Cabe referir que el grupo Mujeres Sin Fronteras tiene sus antecedentes en un espacio de encuentro periódico, en el marco de la colaboración como abogada de Valeria España con Cotidiano Mujer.
Sigo las reflexiones de Rita Segato (2002) sobre construcciones históricas de alteridades y su convergencia con las retóricas contemporáneas sobre identidad y procesos de globalización. El trabajo de Alejandro Grimson (2006) me sirve en la argumentación sobre la analogía entre políticas de tratamiento de la diferencia en Argentina y Uruguay, así como las tensiones entre estas políticas históricamente configuradas y nuevas retóricas sobre identidad. Asimismo, sigo las reflexiones de Gustavo Lins Ribeiro (2008) sobre diversidad cultural en contextos como discursos de “fraternidad global”. Ver también Jardim (2013) y Jardim y López (2013).
En un panorama de relativa heterogeneidad social, históricamente algunos barrios montevideanos concentraron a la población obrera afincada en torno a las industrias, mientras que otros fueron predominantemente habitados por las clases medias y altas. La crisis del modelo de “sustitución de importaciones” y el aumento del valor del suelo en las áreas centrales, radicalizó esta separación geográfica. Los grupos medios y altos se concentrarón al este y sur de la ciudad, mientras el oeste y el norte de la ciudad concentraron a los grupos pobres y a la gran masa de población empobrecida por las sucesivas crisis. Se evidencia además un proceso de vaciamiento –y luego de gentrificación– de las áreas centrales. (Cf.: Veiga, Rivoir et alter, 2005); (Presidencia de la República, 2007).

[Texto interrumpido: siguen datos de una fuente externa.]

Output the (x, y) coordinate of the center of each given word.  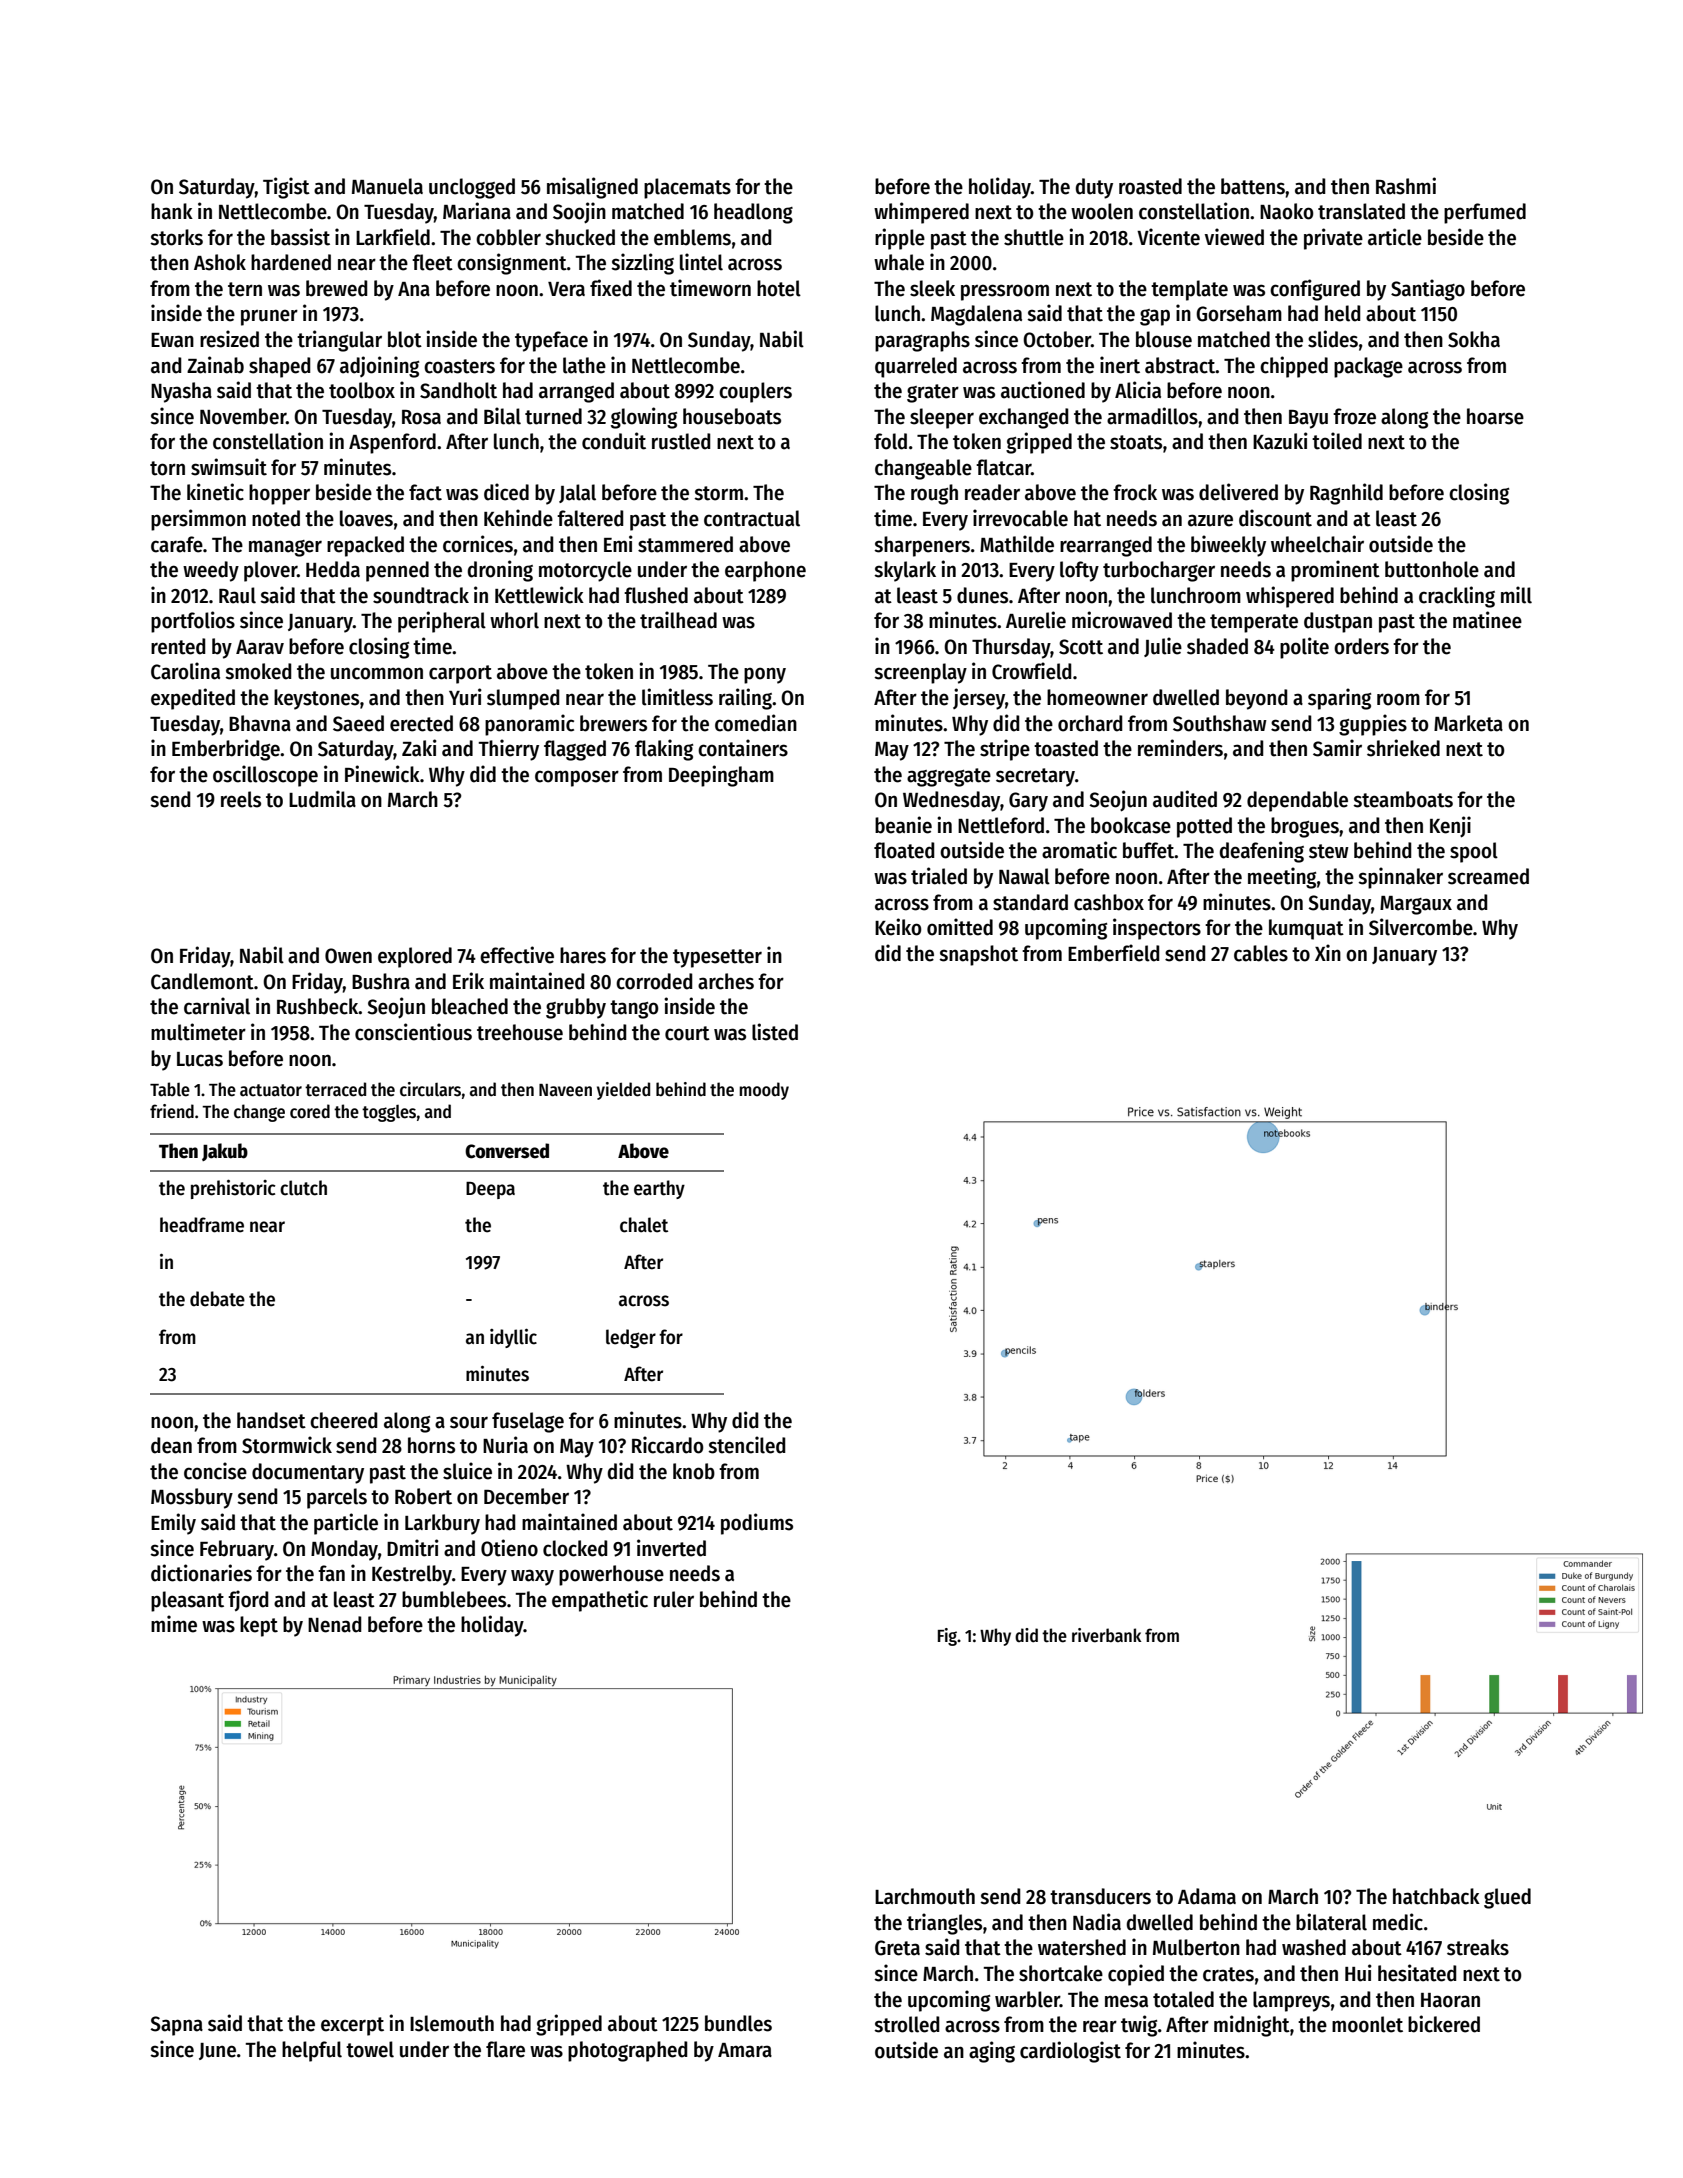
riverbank (1107, 1635)
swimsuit (229, 467)
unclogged (472, 188)
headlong (753, 213)
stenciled (746, 1445)
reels (241, 799)
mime (174, 1624)
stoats (1136, 442)
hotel (779, 288)
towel (370, 2049)
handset (271, 1420)
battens (1253, 186)
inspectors (1157, 929)
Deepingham (721, 776)
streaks (1478, 1947)
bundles (738, 2023)
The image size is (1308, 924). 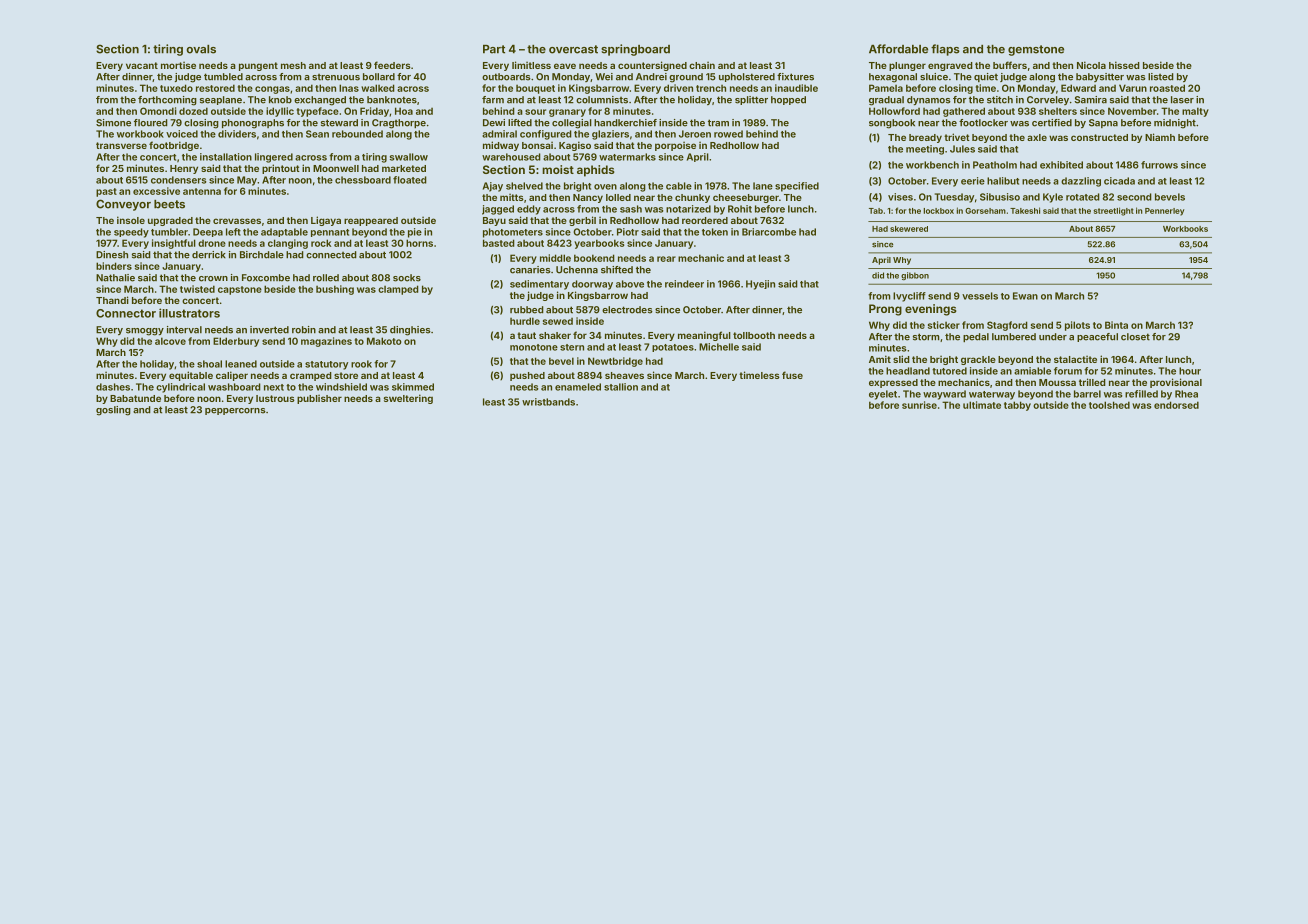 What do you see at coordinates (498, 210) in the screenshot?
I see `jagged` at bounding box center [498, 210].
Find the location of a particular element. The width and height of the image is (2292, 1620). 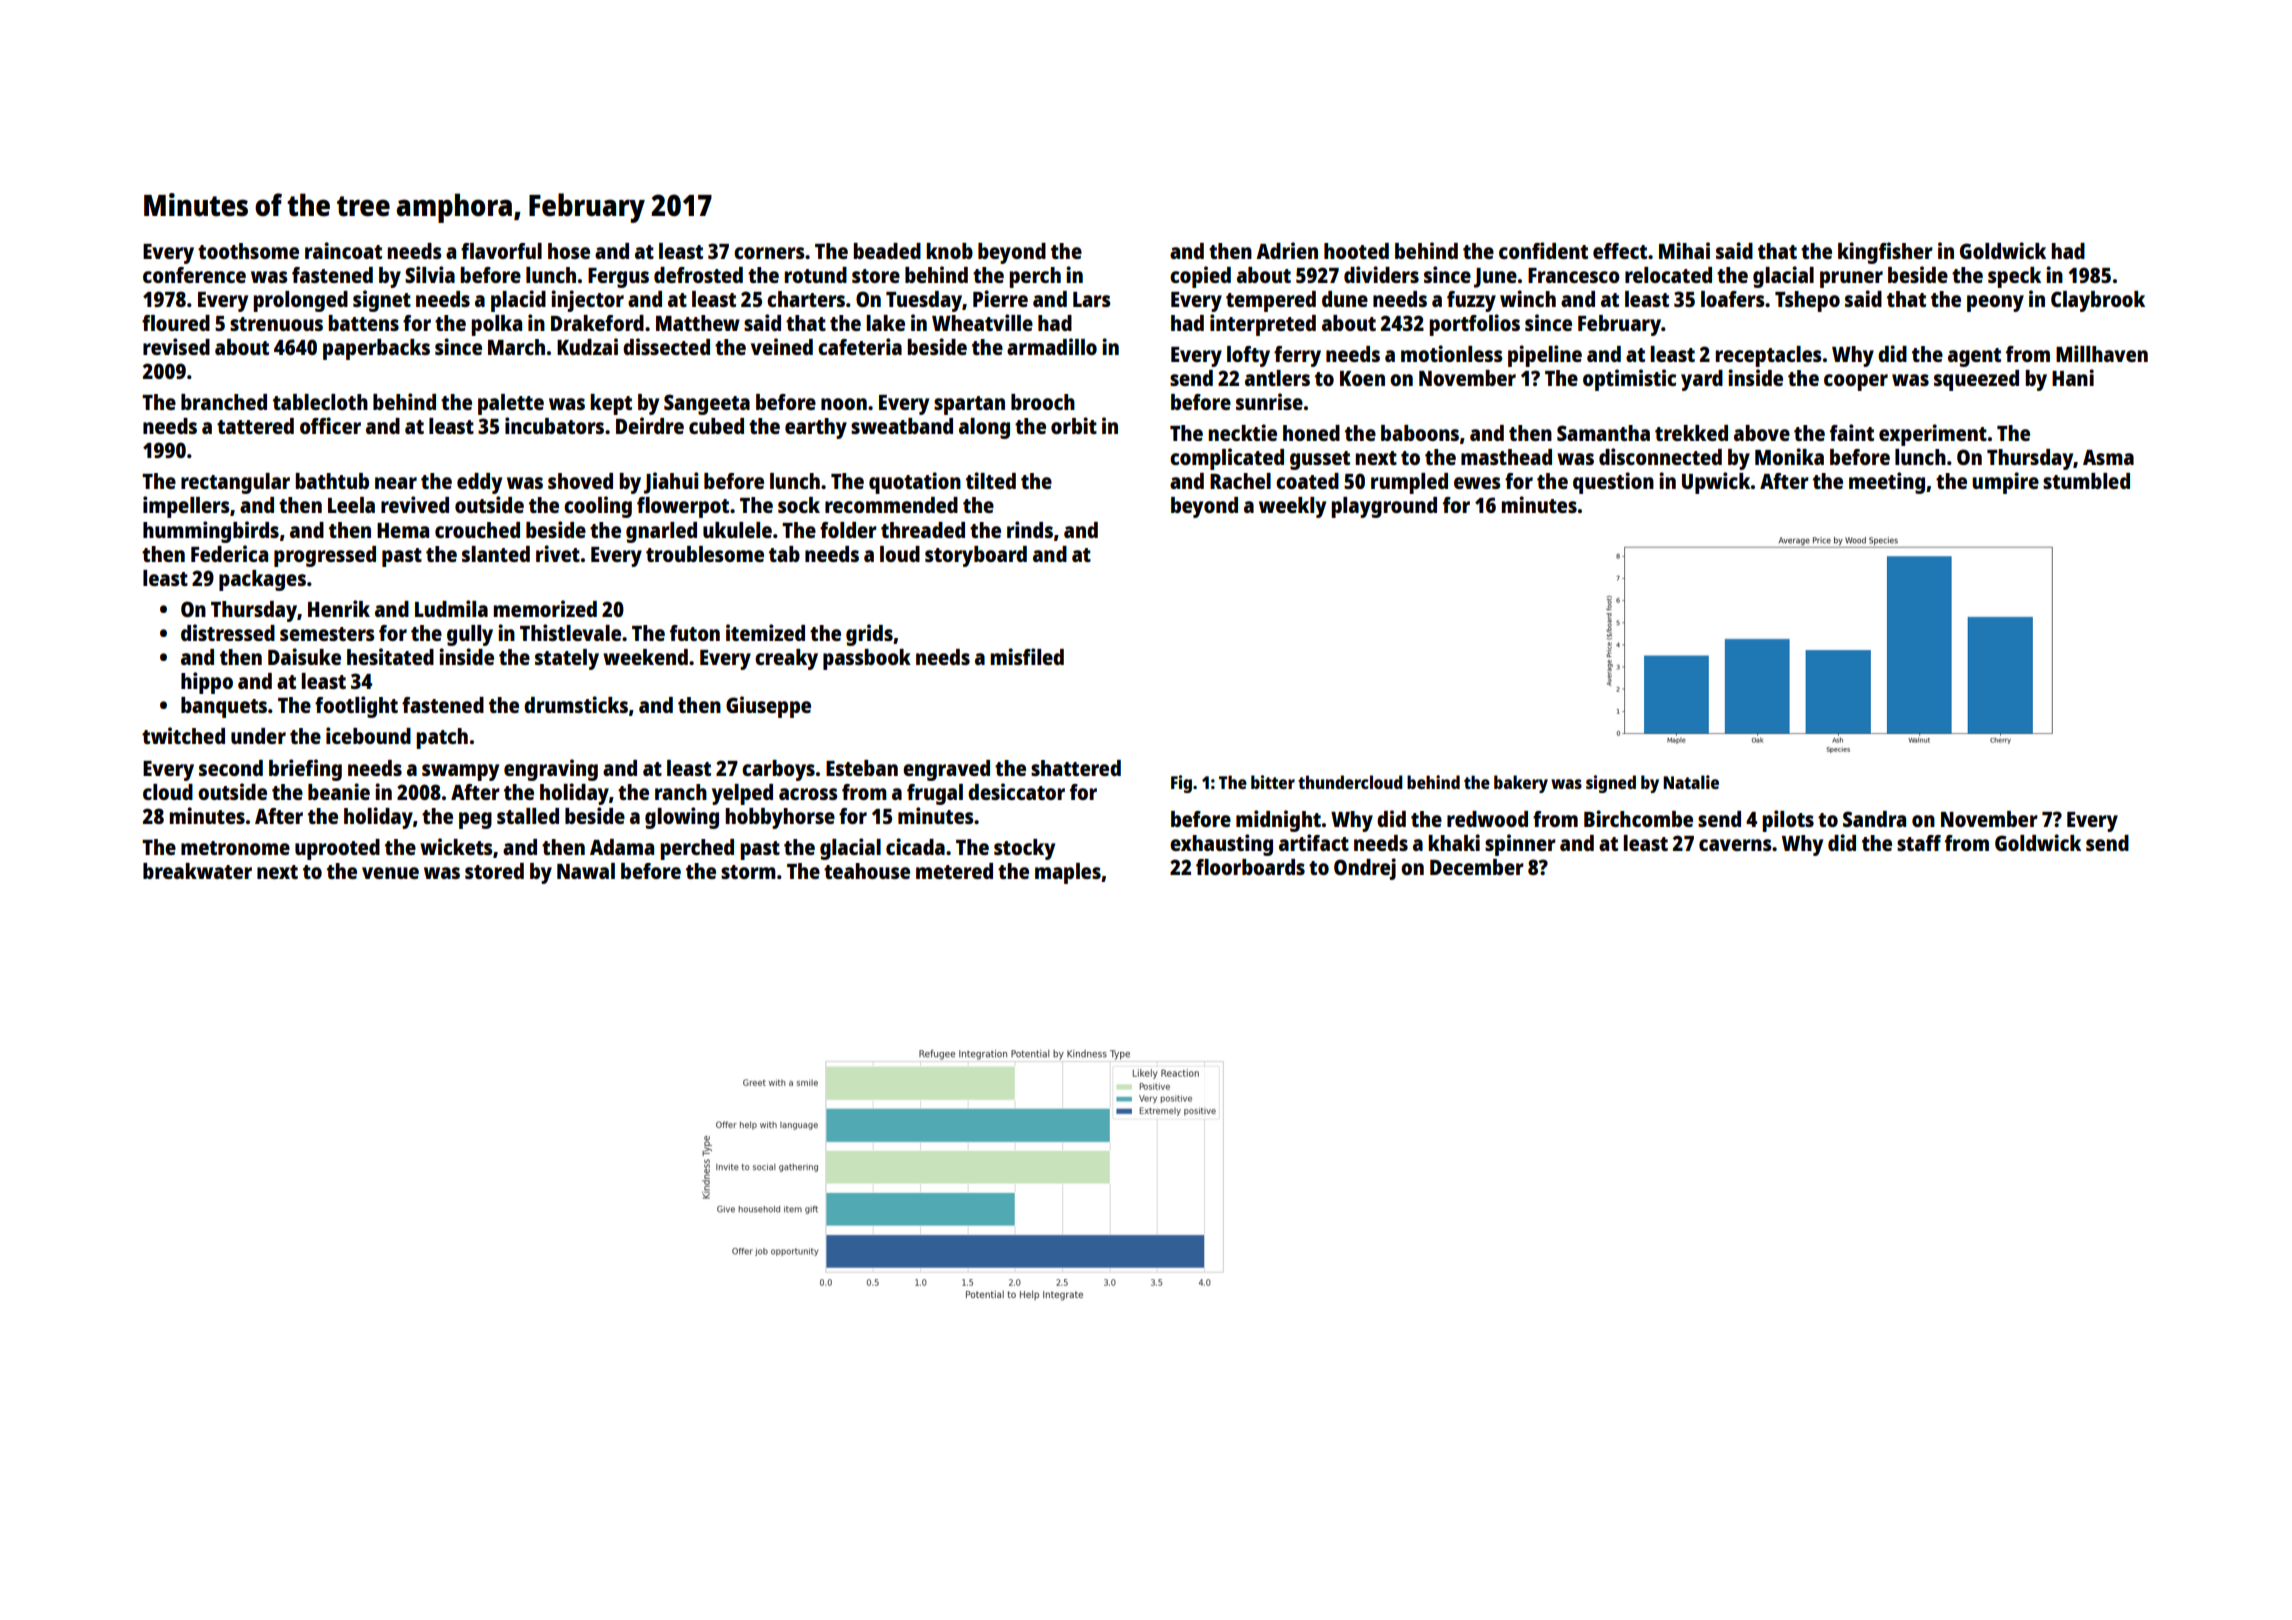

Para una discusión sobre el concepto de agencia, su inserción en una cierta “teoría de la práctica” y las implicaciones con poder y desigualdad, ver Ortner, 2006.
Gomes (2002) entiende como “comercio étnico” los emprendimientos comerciales pertenecientes a migrantes. Lo característico no es el origen de los productos ofrecidos, sino la organización del negocio como un todo. En el caso de los varios restaurantes peruanos, de los que las diferentes interlocutoras son habituées, suele tratarse de emprendimientos familiares, enteramente gestionados por migrantes, a veces con recurso a mano de obra de la localidad de origen siempre en la lógica de redes transnacionales que se consolidan en la localidad de destino. De hecho, las mujeres los nombran por el nombre de su dueño o dueña y no por el que está visible al transeúnte ajeno a estas redes.